A propos de Ernesto Prim
de Raymond Lepoutre

par Jean-Claude Milner

 

 

Parmi les textes dont les comédiens présents au Banquet auront assuré
la lecture, Ernesto Prim est le seul destiné en propre au théâtre, le seul aussi qui réunira les cinq comédiens, Anne Alvaro, Marc Betton, Nathalie Kousnetzoff, Laurent Manzoni, Philippe Morier-Genoud.
Le surgissement de la voix et de la sonorité dans l’écriture de Raymond Lepoutre, son faux aspect de collage,
la fréquence des formulations dubitatives, ont représenté, dans le travail des comédiens, quelques-uns des accès au texte. Il nous faut, disent-ils, donner à voir des voix. Quelques jeunes gens déjà engagés dans la lecture du Quichotte en ouverture du Banquet se trouvent associés à ce travail.
Ernesto Prim est publié aux éditions Verdier.
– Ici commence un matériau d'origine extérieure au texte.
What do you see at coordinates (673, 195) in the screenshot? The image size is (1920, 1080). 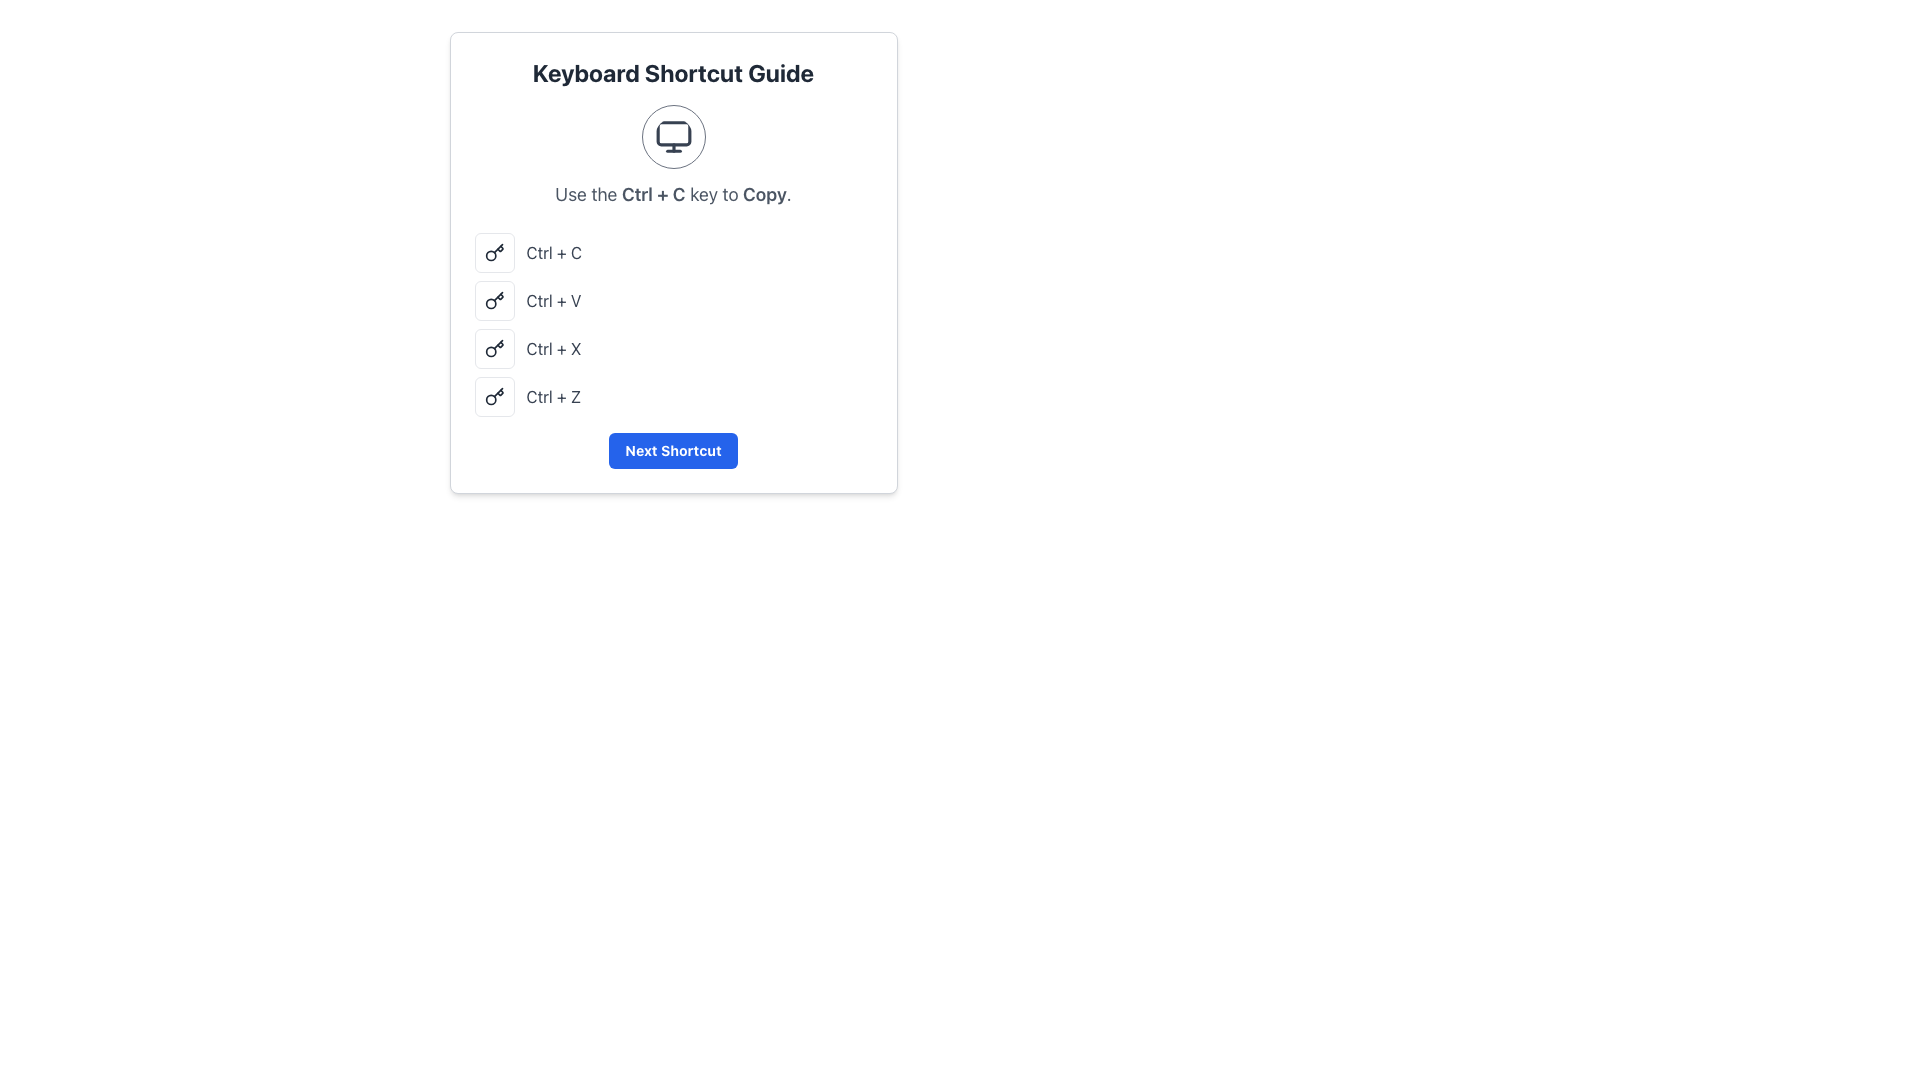 I see `the text element that instructs the user on the keyboard shortcut 'Ctrl + C', which is located below a computer monitor icon and above a list of keyboard shortcuts` at bounding box center [673, 195].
Connaissiez-vous l’histoire d’Ernesto Prim, parfait de corps et d’esprit ? Il était amnésique et jeune : incarnation des commencements absolus. Grâce à lui, chaque sujet peut croire aux pages vierges sur quoi écrire le texte de son vœu le plus intime.
Une femme écrira le texte de son amour : une femme, c’est-à-dire deux, une mère et une fille (l’une disparaîtra, l’autre mourra). L’homme – j’entends le mâle, le vrai, commissaire de police ou actionnaire principal – écrira le texte de son pouvoir ; à chacun le sien, car l’homme toujours est rival de l’homme.
Ernesto Prim ne ressemble à personne, mais il est aussi celui par qui tous un jour pourraient se ressembler. Unique et premier, il est au principe formel de toute foule et il autorise le règne de l’indistinction généralisée. Aussi poudroient, autour de lui et indistinguables de lui, en nombre sans cesse croissant, de jeunes hommes au corps et au visage parfaits.
Ainsi s’éclaire le nom de Prim : qu’on songe au a prime, a seconde de nos manuels. Le lecteur de La Boétie y reconnaît le nom d’Un, cause des servitudes volontaires et le lecteur de Freud, le « trait unaire », constituant des foules contemporaines. Mais le lecteur de Brecht associe autrement. D’un prénom rastaquouère à l’autre, d’Ernesto à Arturo, il reconstitue les précédents de l’amnésique. Ernesto Prim est l’Arturo Ui des temps présents. Sinon que son prédécesseur croyait aux territoires – camps et murailles –, alors qu’Ernesto est contemporain de l’univers moderne, tout de flux et de mobilités. La femme capitaliste – elle s’appelle Ève – ne s’y trompe pas et l’installe au sommet de son très up to date empire financier.